When they get to the tomb, they find that the stone has already been rolled away. They go into the tomb, and they see a young man dressed in a white robe.
And the ? becomes an !
They are alarmed.
And it becomes scarier. The young man tells them to look around the tomb. ‘Look’, he says, ‘That is where they laid Jesus. He is not here. He has risen. Now go and tell the disciples to go to Galilee . There they will meet him.’
The women were alarmed. Now they are trembling and the word in my bible says bewildered – but it is more than that. It is the word that means deeply deeply agitated. It is the Greek word ‘ekstasis’, from which we get our word ‘ecstasy’. They were out of themselves, blown away. Mark only uses the word on one other occasion, to describe the reaction of Jairus when Jesus brings his daughter back from the dead. And Mark’s gospel almost certainly ends with the words of verse 8: ‘they said nothing to anyone because they were afraid’. And again, the word that Mark uses for afraid is a word that he used to describe the reactions of the disciples when Jesus calmed the storm, when he healed the demon possessed man called Legion and when he walked on water. It is the fear that comes when you know that you are standing in the presence of God.
I quote from RH Lightfoot’s commentary on Mark. “I desire to suggest, in conclusion, that it may be exceptionally difficult for the present generation (and he wrote in 1949) to sympathize with St. Mark's insistence on fear and amazement as the first and inevitable and, up to a point, right result of revelation. One of the most obvious and disturbing phenomena in the religious life … has been the disappearance of the awe or dread or holy fear of God. We of the present older generation are not afraid, as our parents and grandparents always were afraid. It is not a marked feature of religious life today that we work out our own salvation with fear and trembling, Philippians 2:12 (it is the same word that Mark uses for the women), or that we offer service well-pleasing to God with godly fear and awe, Hebrews 12:28 , or that we order our lives, whilst we live here, in reverent fear, 1 Peter 1:17 ”.
The women came to anoint a dead Jesus behind a solid full stop. They get far more than they bargained.
And so to my final punctuation.
Mark’s gospel finishes with an !
But if we put the dot of the full stop, and the dot of the question mark and the dot of the exclamation mark together, we get
… which, I am told, is an ellipsis. It means that there is so much more to come.

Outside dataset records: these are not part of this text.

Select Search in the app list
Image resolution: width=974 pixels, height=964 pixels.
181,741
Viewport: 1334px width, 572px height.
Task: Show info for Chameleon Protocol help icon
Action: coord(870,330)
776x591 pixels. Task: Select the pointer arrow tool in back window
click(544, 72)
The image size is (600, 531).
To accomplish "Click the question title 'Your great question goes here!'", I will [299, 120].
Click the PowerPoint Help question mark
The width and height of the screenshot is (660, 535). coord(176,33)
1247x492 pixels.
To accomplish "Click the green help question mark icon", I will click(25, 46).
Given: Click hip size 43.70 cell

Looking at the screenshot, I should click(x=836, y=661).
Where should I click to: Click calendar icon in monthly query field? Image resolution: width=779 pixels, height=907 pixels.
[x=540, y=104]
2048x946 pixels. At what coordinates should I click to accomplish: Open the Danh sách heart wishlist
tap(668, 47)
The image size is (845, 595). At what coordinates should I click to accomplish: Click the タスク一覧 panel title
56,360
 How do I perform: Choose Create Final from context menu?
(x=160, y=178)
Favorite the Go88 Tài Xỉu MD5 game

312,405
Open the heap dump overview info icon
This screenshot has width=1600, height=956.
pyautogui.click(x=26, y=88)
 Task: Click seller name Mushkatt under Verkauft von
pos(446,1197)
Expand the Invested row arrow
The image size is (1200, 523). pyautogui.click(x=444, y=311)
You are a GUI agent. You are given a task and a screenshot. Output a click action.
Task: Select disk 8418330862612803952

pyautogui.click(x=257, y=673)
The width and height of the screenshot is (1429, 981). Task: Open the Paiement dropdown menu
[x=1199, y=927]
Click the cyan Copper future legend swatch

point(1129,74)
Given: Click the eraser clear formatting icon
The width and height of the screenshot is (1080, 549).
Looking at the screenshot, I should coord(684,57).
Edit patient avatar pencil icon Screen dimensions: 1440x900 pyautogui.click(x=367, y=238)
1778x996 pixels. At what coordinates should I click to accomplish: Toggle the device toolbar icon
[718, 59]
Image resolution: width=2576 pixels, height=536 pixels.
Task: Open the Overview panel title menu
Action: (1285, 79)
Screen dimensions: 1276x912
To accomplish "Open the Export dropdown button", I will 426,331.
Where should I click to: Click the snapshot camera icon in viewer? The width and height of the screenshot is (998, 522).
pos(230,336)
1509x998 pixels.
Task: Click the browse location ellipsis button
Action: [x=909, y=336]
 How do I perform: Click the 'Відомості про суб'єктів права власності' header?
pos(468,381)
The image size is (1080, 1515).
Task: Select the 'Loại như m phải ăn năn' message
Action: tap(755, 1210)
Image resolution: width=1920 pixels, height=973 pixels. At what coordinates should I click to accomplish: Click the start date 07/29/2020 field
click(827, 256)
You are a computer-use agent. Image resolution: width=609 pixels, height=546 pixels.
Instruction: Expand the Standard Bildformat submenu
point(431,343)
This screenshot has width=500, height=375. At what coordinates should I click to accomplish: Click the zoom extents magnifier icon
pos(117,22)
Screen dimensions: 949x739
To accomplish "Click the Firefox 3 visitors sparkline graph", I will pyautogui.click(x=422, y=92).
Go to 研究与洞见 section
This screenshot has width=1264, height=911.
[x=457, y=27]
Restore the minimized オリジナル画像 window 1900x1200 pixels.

What we thought was a full stop is just the beginning.
The women do tell the disciples. We know that from the other gospels
The disciples do go to Galilee , and they meet Jesus.
And you and I: well look at the stone. Jesus doesn’t remove our stones, but he transforms them. Instead of being full stops, they become openings to something that is new.
The death of our dreams and hopes can be the beginning of a new dream and a new hope: God’s dream and God’s hope for you.
Our own suffering and pain can open up new ways of knowing God and new ways of loving other people.
Our own death becomes the way that we let go of this body of flesh and draw closer to the God who loves us
The death of Jesus means we are forgiven and we can know God.
So take your stone home. Put it on top of the fridge near to the palm cross. Remind yourself that for Jesus the full stop of death was only the beginning of his resurrection to life; that the stone in front of the tomb was rolled away, and that what you think is a full stop is, in fact, just the beginning of an ellipsis, of a new way of life with the risen Lord Jesus.